TASK ITEM:
From the entry on Michael S. Harper, output word for word the passage that begins at the words "Recording: Hear Where" and ends after "Illinois Press, 1979.".

DOCUMENT EXTRACT:
Recording: Hear Where Coltrane Is, Watershed, 1971; Michael S. Harper and Quincy Troupe Reading Their Poems, Gertrude Clarke Whittal Poetry and Literature Fund, Library of Congress, 1994.
Other
Editor, Heartblow: Black Veils (anthology). Urbana, University of Illinois Press, 1975.
Editor, with Robert B. Stepto, Chant of Saints: A Gathering of Afro-American Literature, Art, and Scholarship. Urbana, University of Illinois Press, 1979.
Editor, The Collected Poems of Sterling A. Brown. New York, Harper, 1980.
Editor, with Anthony Walton, Every Shut Eye Ain't Asleep: An Anthology of African Americans since 1945. Boston, Little Brown, 1994.
Editor, with Anthony Walton, The Vintage Book of African American Poetry. New York, Vintage, 2000.
*Critical Studies: Nightmare Begins Responsibility: A Study of Michael S. Harper's Poetry (dissertation) by Joseph Raffa, Columbia University, New York, 1985; "Their Long Scars Touch Ours: A Reflection on the Poetry of Michael Harper" by Joseph A. Brown, in Callaloo (Baltimore, Maryland), 9 (1), Winter 1986; Michael Harper issue of Callaloo (Baltimore, Maryland), 13 (4), Fall 1990; "Robert Hayden and Michael S. Harper: A Literary Friendship," in Callaloo (Baltimore, Maryland), 17 (4), Fall 1994; "Another Version: Michael S. Harper, William Clark, and the Problem of Historical Blindness" by Elizabeth Dodd, in Western American Literature (Logan, Utah), 33 (1), Spring 1998.
* * *Michael S. Harper's poetry collections reveal a broad diversity of themes and disparate interests, ranging from music (jazz and blues), to nature (birth and death), to history and myth. His writings are the manifestations of a highly sensitized black witness, and within him all of these themes coalesce and then are transposed into emotional and spiritual expressions. Harper states that "relationships between speech and body, between men, between men and cosmology are central to my poetry."
In certain respects Harper's poetry defies characterization, for it is controlled by intensely personal rhythms emanating from his deeply rooted jazz and blues impulses. (He tells us, for example, that "Billie Holiday played piano in my family's house when I was twelve)." At the same time the scope of his writing is attuned to a historical sense of moment, something of what T.S. Eliot called a perception not only of the pastness of the past but also of its presence. Harper sets out to affirm his conviction that man must not allow himself to be dislocated from his historical continuum: "When there is no history there is no metaphor." It is with such conviction that his poetry at once synthesizes and articulates this sensibility. And it is out of his own blackness as well as his own humanness that Africa is viewed as the "potent ancestor," providing "a strong ancestral base that reflects the African spirit wherever it is located":
And we go back to the well: Africa,
the first mode, and man, modally,
touches the land of the continent,
modality: we are one; a man is another
man's face, modality, in continuum,
from man, to man, contact-high, to man …
Out of this spiritual and historical consciousness Harper defines relationships between people and the cosmos and generates metaphor:
This suture is race
as it is blood,
long as the frozen
lake building messages
on typewritten paper,
faces of my ancestors,
warm in winter only
as their long scars touch ours.

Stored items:
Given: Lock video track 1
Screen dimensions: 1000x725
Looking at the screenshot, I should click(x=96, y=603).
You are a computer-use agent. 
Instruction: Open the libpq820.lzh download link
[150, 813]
...
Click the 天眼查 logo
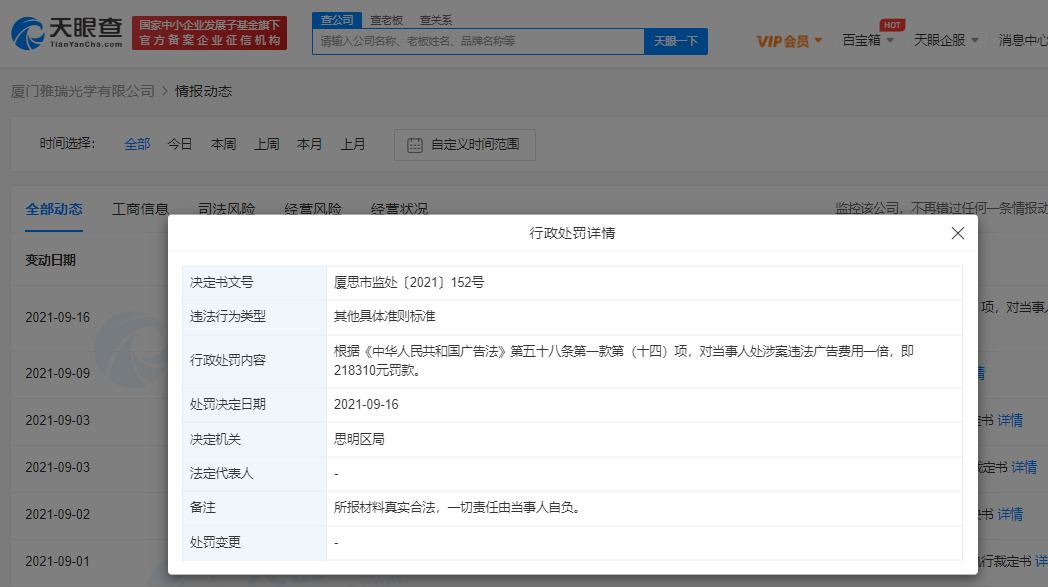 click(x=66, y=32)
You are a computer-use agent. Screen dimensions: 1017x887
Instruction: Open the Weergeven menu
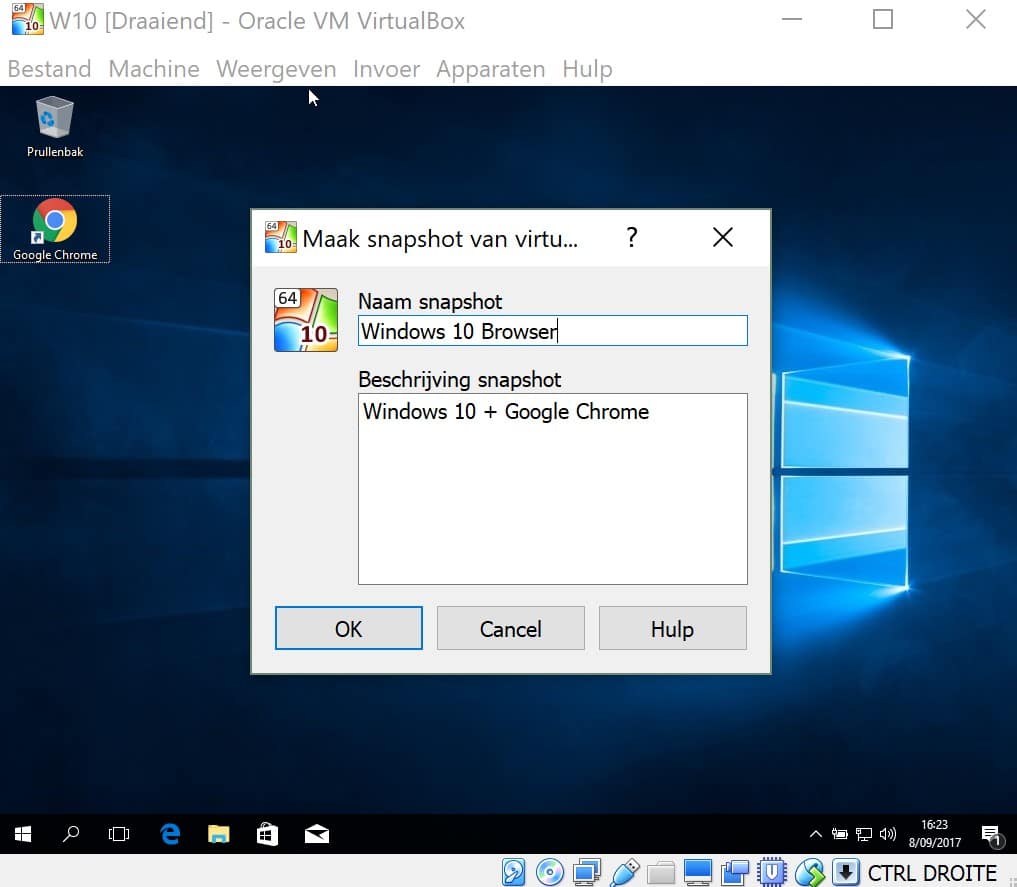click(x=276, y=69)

TASK ANSWER:
Recording: Hear Where Coltrane Is, Watershed, 1971; Michael S. Harper and Quincy Troupe Reading Their Poems, Gertrude Clarke Whittal Poetry and Literature Fund, Library of Congress, 1994.
Other
Editor, Heartblow: Black Veils (anthology). Urbana, University of Illinois Press, 1975.
Editor, with Robert B. Stepto, Chant of Saints: A Gathering of Afro-American Literature, Art, and Scholarship. Urbana, University of Illinois Press, 1979.